(OBJECTIVES):
1/ Output the passage of the travel account below from "We spent a couple" to "as dusk falls.", reproducing it word for word.
2/ In the travel account below, list every kind of building named as lining the steep, cobblestoned streets of Olinda.

(DOCUMENT TEXT):
:::::
The historic old colonial town of Olinda provides a welcome contract to the bustling modern city of Recife. Although it was originally the centre of power for the prosperous sugar plantation owners in the 18th century it was eventually overshadowed by the rise of Recife as a modern port. Today, Olinda is the cultural counterpart to its neighbouring commercial centre and is a much more pleasant place to stay. It has a beautiful setting on a hill overlooking the Atlantic Ocean, across the bay from the polluted huddle of skyscrapers that stretch into the distance.

We spent a couple of days exploring the steep, cobblestoned streets that meander between the red-tiled churches, convents, museums and art galleries, all eventually leading to the imposing cathedral that sits in a commanding position at the summit. The surrounding plaza is full of food stalls and a craft market with stands full of carvings, figurines, lace, jewellery and leather goods. Nearby are a couple of good restaurants with outdoor patios that fill in the evening as everyone comes to gossip, enjoy the fine views and watch the city light up as dusk falls.

The only thing that Olinda lacks is a decent beach. The seafront is very polluted and big signs warn of the danger of shark attacks. That was no problem as our next stop up the coast was Natal, which is quickly gaining a reputation as the beach capital of the northeast. It was a full day's drive and at lunchtime we stopped near Joáo Pessoa on the most easterly point of the continent to munch on our ham and cheese rolls. Gazing out at the distant horizon, we dreamed of Africa. Latitude 7 degrees South - next landfall Angola.

By mid-afternoon we had reached Pirangi do Norte, and couldn't resist stopping to check out its rather unusual claim to fame - the largest cashew tree in the world. Anything to grab a piece of the tourism pie! The circumference of this particular tree was over 500 m and we have to admit it was pretty impressive - albeit a tangle of weighty branches that have dipped to the ground and subsequently re-rooted, rather than one impressive trunk. Anyway, who's complaining? It obviously does its job of attracting lots of visitors and the surrounding stalls and kiosks were doing a brisk trade in tourist trinkets...and, of course, bags of cashew nuts.

Just north of Natal is the small beach resort of Genipabu. Surrounded by sand dunes, it is famous for its hair-raising beach-buggy rides. We were a little disappointed in the size and extent of the dunes, and remembering our exploits on the sandy precipices of Huacachina in northern Peru about two years ago we decided to give it a miss this time. However, our short visit was worth it just for our breakfast treat at the Pousada Palm Beach. Erik, a Swiss ex-pat resident of Genipabu for twelve years, proudly created two very tasty delicacies from his homeland - a 'bauern' farmer's omelette, followed by apel-küchlein (apple fritters). Every breakfast in Brazil provides a good start to the day, but this was especially hearty fare.
:::::
(COLLECTED MATERIAL):
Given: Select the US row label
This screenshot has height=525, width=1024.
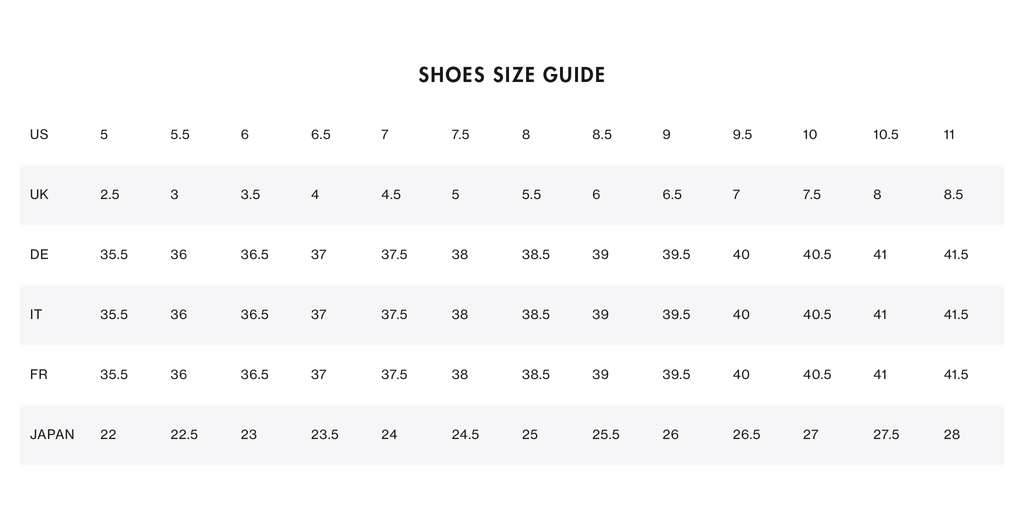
:::::
(SOLUTION SET):
1/
We spent a couple of days exploring the steep, cobblestoned streets that meander between the red-tiled churches, convents, museums and art galleries, all eventually leading to the imposing cathedral that sits in a commanding position at the summit. The surrounding plaza is full of food stalls and a craft market with stands full of carvings, figurines, lace, jewellery and leather goods. Nearby are a couple of good restaurants with outdoor patios that fill in the evening as everyone comes to gossip, enjoy the fine views and watch the city light up as dusk falls.

2/
- churches
- convents
- museums
- art galleries